Además, el movimiento pacifista, para oponerse a la política belicosa que se ha instalado en la cúpula del poder americano, debe resistir la tentación frentista de unir todas las fuerzas disponibles, por heterogéneas que sean (como ocurrió en el antifascismo de la guerra y de la posguerra mundial). El frentismo es una propuesta inmediatamente atractiva, pero encierra el peligro de ocultar que alguno de los elementos del frente es inasimilable para la democracia por su hostilidad hacia la misma. Ese peligro anida en la convergencia del pacifismo, que combate contra la guerra, y del islamismo, que ahora se alza en defensa del Irak de Sadam Husein. Hay síntomas evidentes de esta confusión en las movilizaciones de "la calle" árabe y también, más esporádicamente, en algunas manifestacionesantibelicistas en el mundo occidental. Por eso es imprescindible que los líderes del movimiento pacifista orienten a la opinión pública, señalando que lo deseable, después del "No a la guerra", que desgraciadamente no prevaleció, no puede ser la guerra larga, sino la guerra corta, lo menos cruenta posible, y la derrota de la tiranía de Sadam Husein. Recientemente, el ministro de Asuntos Exteriores francés ha hecho una advertencia más o menos en este sentido, que me parece muy razonable, porque si la guerra ha sido un error político, la guerra larga sería un error político superlativo, además de una tragedia mayor. La izquierda europea, y concretamente la española, debería reconocerlo, sin entusiasmo, pero con el realismo exigible a quien ejerce una responsabilidad. Por ello, pedir la retirada de las tropas aliadas (o de sus "auxiliares humanitarios") resulta inadecuado. La mejor manera de parar esta guerra es que Sadam Husein la pierda cuanto antes.
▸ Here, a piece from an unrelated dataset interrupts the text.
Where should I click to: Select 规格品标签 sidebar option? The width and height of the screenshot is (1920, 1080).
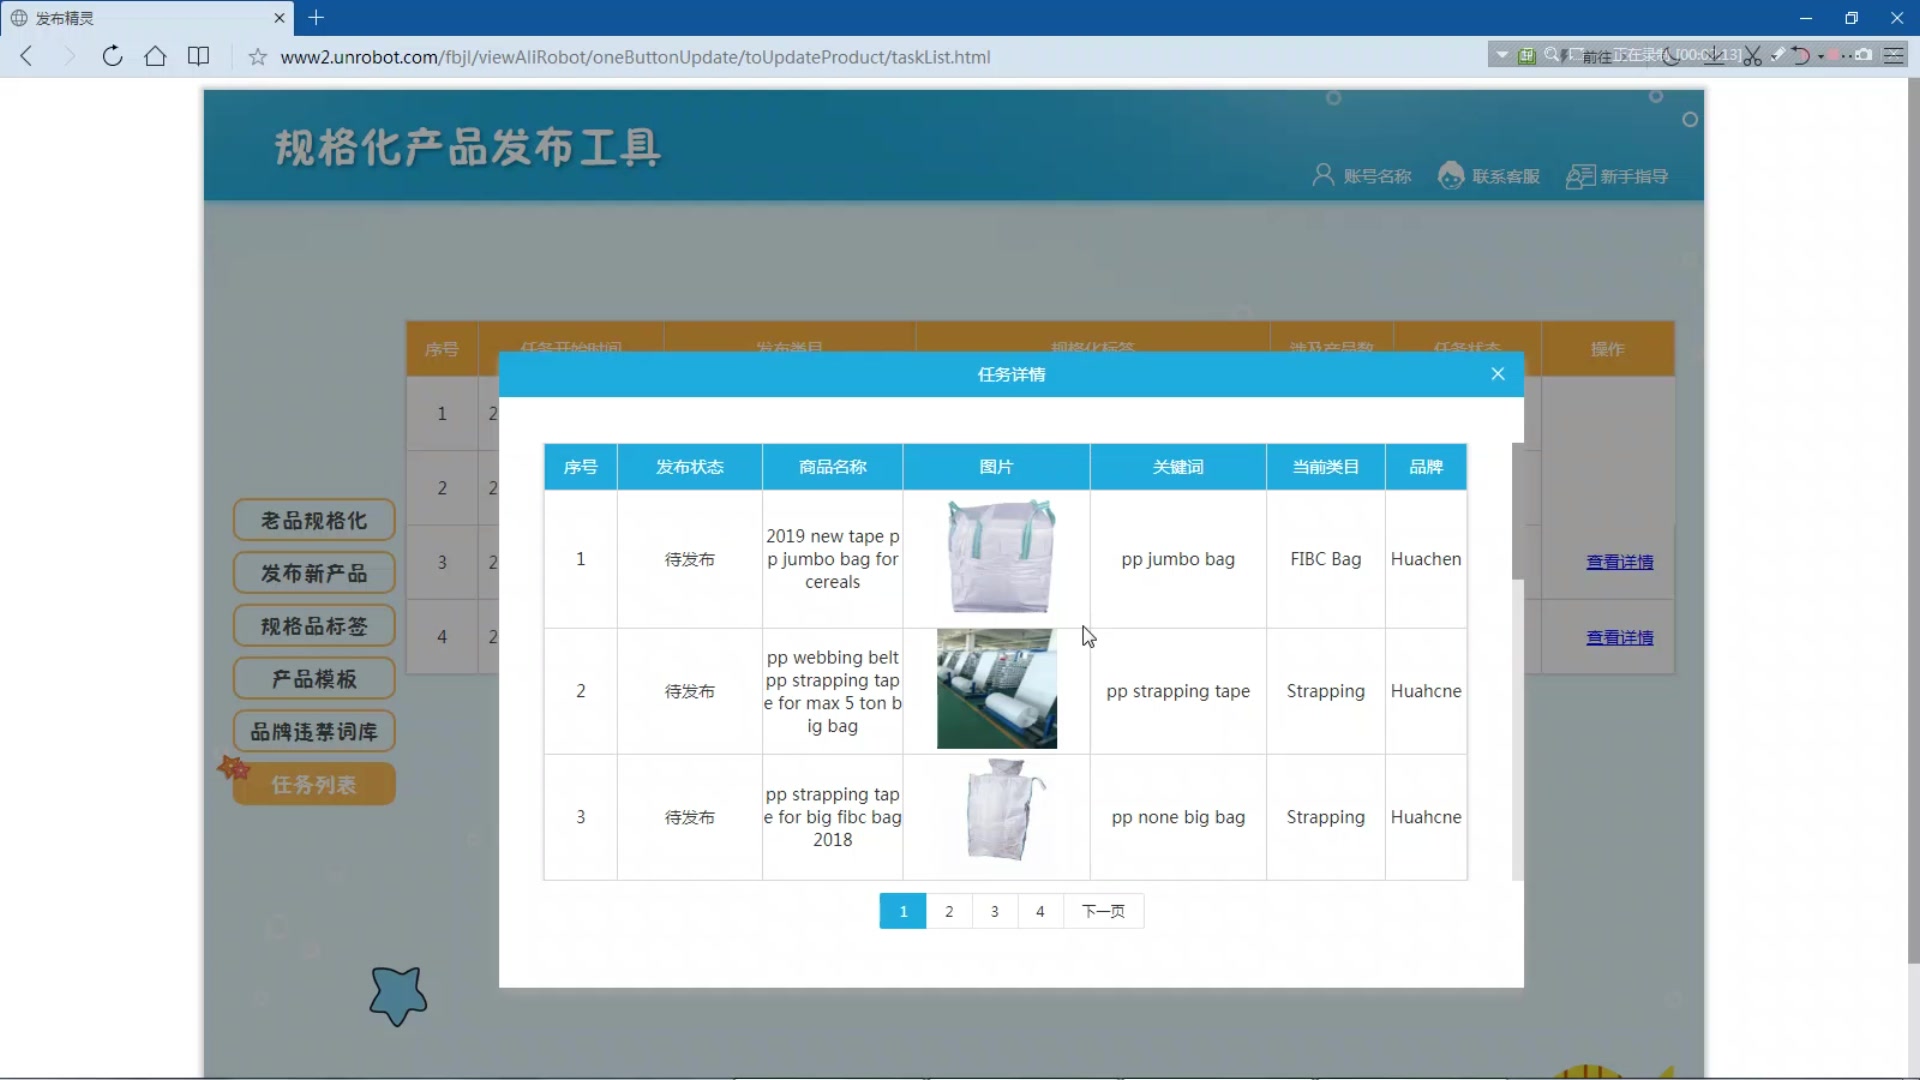click(313, 625)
No deberíamos negar esta verdad, aunque la afirme también Aznar.

Y cuando se acabe esta guerra, con la victoria aliada, habrá llegado el momento de ajustar las cuentas electorales. Es inútil que los vencedores se hagan muchas ilusiones respecto del respaldo que pueda proporcionarles su victoria. Si Churchill no fue reelegido después de su triunfo sobre Hitler y tampoco lo fue Bush padre después de vencer en la primera guerra del Golfo, no está escrito que vayan a lograrlo Bush Jr. o Aznar (si finalmente tiene el valor de presentarse) o su sucesor al frente del PP. Ésa será la hora del desquite y en las elecciones de la posguerra, en todas las naciones de Occidente, se jugará el futuro de la paz y del orden internacional.

Miguel Satrústegui Gil-Delgado es profesor titular de Derecho Constitucional.